Chez la femme qui prend son complément : tout le monde est en échec, sauf elle qui avance à travers l’open space, conquérante et victorieuse.
En d’autres termes, ne pas gérer est être pareil au commun des mortels. C’est être le même looser qu’est Weasley dans Wanted qui va prendre des médicaments démontrés ironiquement comme inutiles et qui deviendra un héros à partir du moment… où il rejettera ce qui le fait souffrir. Il parvient à surpasser sa condition première grâce à un allié, Fox, de la même manière que nous, pauvres mortels, surpassons la nôtre grâce à KitKat ou Stress Resist.
C’est exactement le même propos que les injonctions de coaching bien-être à ralentir, à prendre soin de soi, etc… Des injonctions qui font appel au bon sens, et qui sont toujours accueillies par des grandes oraisons sur la nécessité de dire ces choses. C’est ainsi que nous nous sommes retrouvés avec les notions de slow content ou encore des posts LinkedIn vantant le fait de débrancher pendant ses vacances et week-ends.

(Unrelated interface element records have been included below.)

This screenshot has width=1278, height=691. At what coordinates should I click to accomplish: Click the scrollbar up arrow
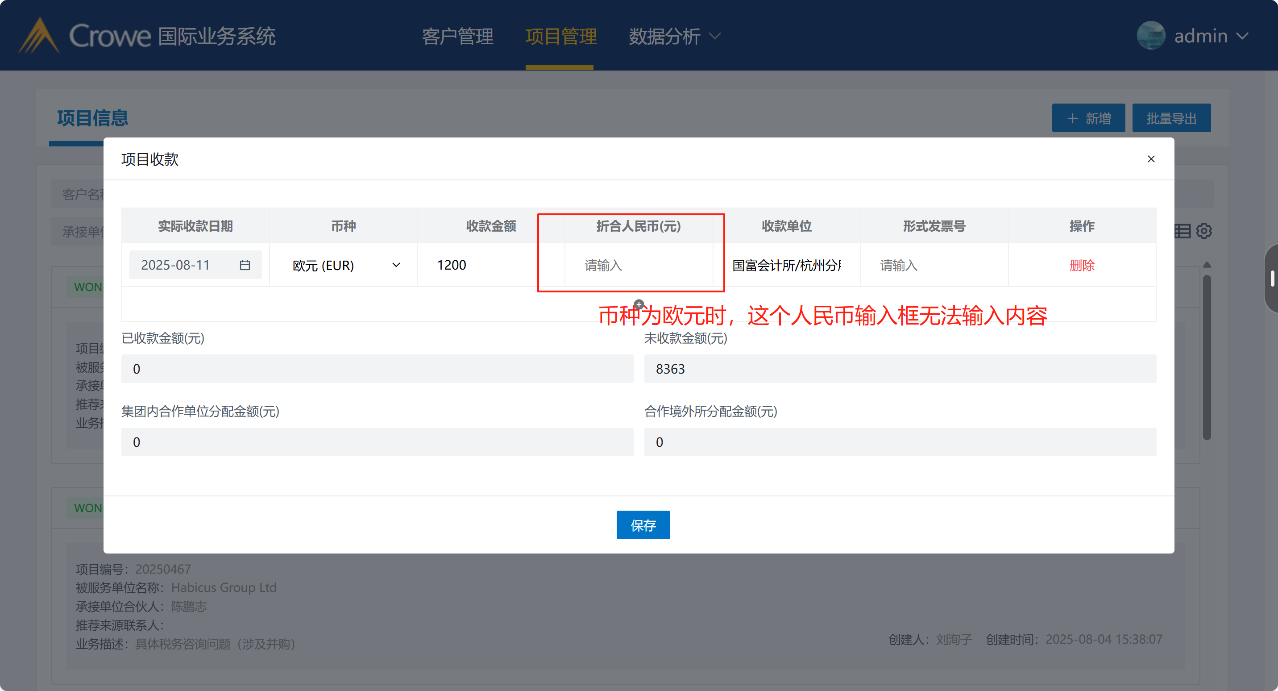[x=1207, y=265]
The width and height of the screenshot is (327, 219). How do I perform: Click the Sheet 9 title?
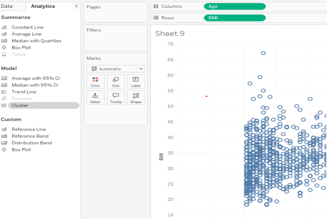point(170,34)
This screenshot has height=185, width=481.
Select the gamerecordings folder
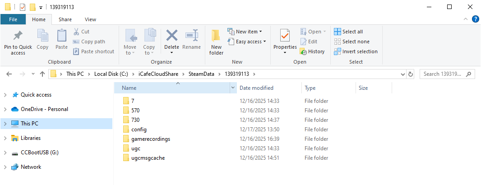[x=150, y=139]
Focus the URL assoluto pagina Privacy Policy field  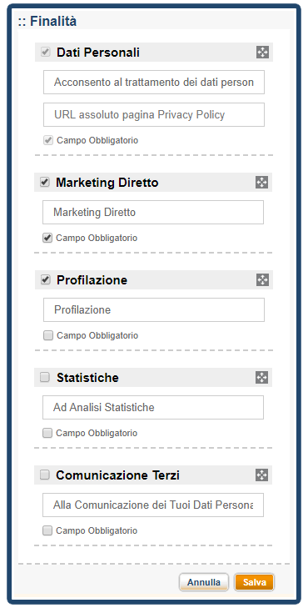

Ces topics célébrant la bien-être attitude, jouant la carte de la narration anti-stress se télescopent à ceux vantant le sommeil polyphasé et autres digital-nomad-aux-WC.
Pour autant, les deux axes racontent la même histoire :
C’est devenu normal, intégré, voire cool d’être surchargé et de savoir gérer. Hop un truc dans la bouche, Kit Kat ou complément, et nous sommes prêts à gérer cette journée. Nous voilà ramenés au stade oral en toute décontraction, pendus aux mamelles marketing d’un système qui se nourrit sur notre carcasse.
Les vrais winners en font des posts LinkedIn vantant les mérites du « slashing », à savoir le cumul d’emploi, et les loosers bouffent consciencieusement leurs gélules devant le dernier blocbuster cathartique racontant l’histoire d’un autre looser auquel ils sont priés de s’identifier, pour rêver à travers lui une libération chimérique.
Finalement, en storytelling comme ailleurs, le malheur fait vendre, parce que l’espoir fait vivre.